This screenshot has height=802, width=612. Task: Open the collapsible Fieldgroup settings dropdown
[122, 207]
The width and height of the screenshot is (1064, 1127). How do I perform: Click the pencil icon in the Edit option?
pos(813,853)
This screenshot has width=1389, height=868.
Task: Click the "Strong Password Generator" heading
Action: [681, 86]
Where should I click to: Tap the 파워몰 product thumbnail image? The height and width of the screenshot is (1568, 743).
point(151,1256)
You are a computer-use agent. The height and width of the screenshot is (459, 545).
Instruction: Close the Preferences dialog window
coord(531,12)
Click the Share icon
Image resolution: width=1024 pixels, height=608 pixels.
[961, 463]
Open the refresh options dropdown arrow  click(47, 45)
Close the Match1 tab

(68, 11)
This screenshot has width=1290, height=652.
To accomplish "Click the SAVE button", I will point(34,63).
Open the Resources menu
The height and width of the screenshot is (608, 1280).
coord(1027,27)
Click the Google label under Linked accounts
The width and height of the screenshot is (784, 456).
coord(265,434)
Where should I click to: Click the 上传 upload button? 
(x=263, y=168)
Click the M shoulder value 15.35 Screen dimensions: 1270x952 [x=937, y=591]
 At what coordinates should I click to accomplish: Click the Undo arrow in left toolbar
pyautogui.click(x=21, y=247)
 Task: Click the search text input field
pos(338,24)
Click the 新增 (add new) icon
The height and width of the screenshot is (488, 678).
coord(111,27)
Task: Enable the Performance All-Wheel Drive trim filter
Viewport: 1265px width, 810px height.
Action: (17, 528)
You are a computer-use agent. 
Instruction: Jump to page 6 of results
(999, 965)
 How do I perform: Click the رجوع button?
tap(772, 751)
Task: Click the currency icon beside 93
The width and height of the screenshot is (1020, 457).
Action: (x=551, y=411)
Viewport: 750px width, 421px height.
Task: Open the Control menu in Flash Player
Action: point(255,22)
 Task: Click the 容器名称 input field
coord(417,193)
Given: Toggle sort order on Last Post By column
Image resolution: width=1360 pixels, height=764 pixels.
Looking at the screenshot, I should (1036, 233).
================
- Exercise:
From the start of the data to the line that holds "Task: Click the currency icon beside 93", retype each line exactly, with both ends included.

- Result of this exercise:
This screenshot has height=802, width=612. Task: Open the collapsible Fieldgroup settings dropdown
[122, 207]
The width and height of the screenshot is (1064, 1127). How do I perform: Click the pencil icon in the Edit option?
pos(813,853)
This screenshot has width=1389, height=868.
Task: Click the "Strong Password Generator" heading
Action: [681, 86]
Where should I click to: Tap the 파워몰 product thumbnail image? The height and width of the screenshot is (1568, 743).
point(151,1256)
You are a computer-use agent. The height and width of the screenshot is (459, 545).
Instruction: Close the Preferences dialog window
coord(531,12)
Click the Share icon
Image resolution: width=1024 pixels, height=608 pixels.
[961, 463]
Open the refresh options dropdown arrow  click(47, 45)
Close the Match1 tab

(68, 11)
This screenshot has width=1290, height=652.
To accomplish "Click the SAVE button", I will point(34,63).
Open the Resources menu
The height and width of the screenshot is (608, 1280).
coord(1027,27)
Click the Google label under Linked accounts
The width and height of the screenshot is (784, 456).
coord(265,434)
Where should I click to: Click the 上传 upload button? 
(x=263, y=168)
Click the M shoulder value 15.35 Screen dimensions: 1270x952 [x=937, y=591]
 At what coordinates should I click to accomplish: Click the Undo arrow in left toolbar
pyautogui.click(x=21, y=247)
 Task: Click the search text input field
pos(338,24)
Click the 新增 (add new) icon
The height and width of the screenshot is (488, 678).
coord(111,27)
Task: Enable the Performance All-Wheel Drive trim filter
Viewport: 1265px width, 810px height.
Action: (17, 528)
You are a computer-use agent. 
Instruction: Jump to page 6 of results
(999, 965)
 How do I perform: Click the رجوع button?
tap(772, 751)
Task: Click the currency icon beside 93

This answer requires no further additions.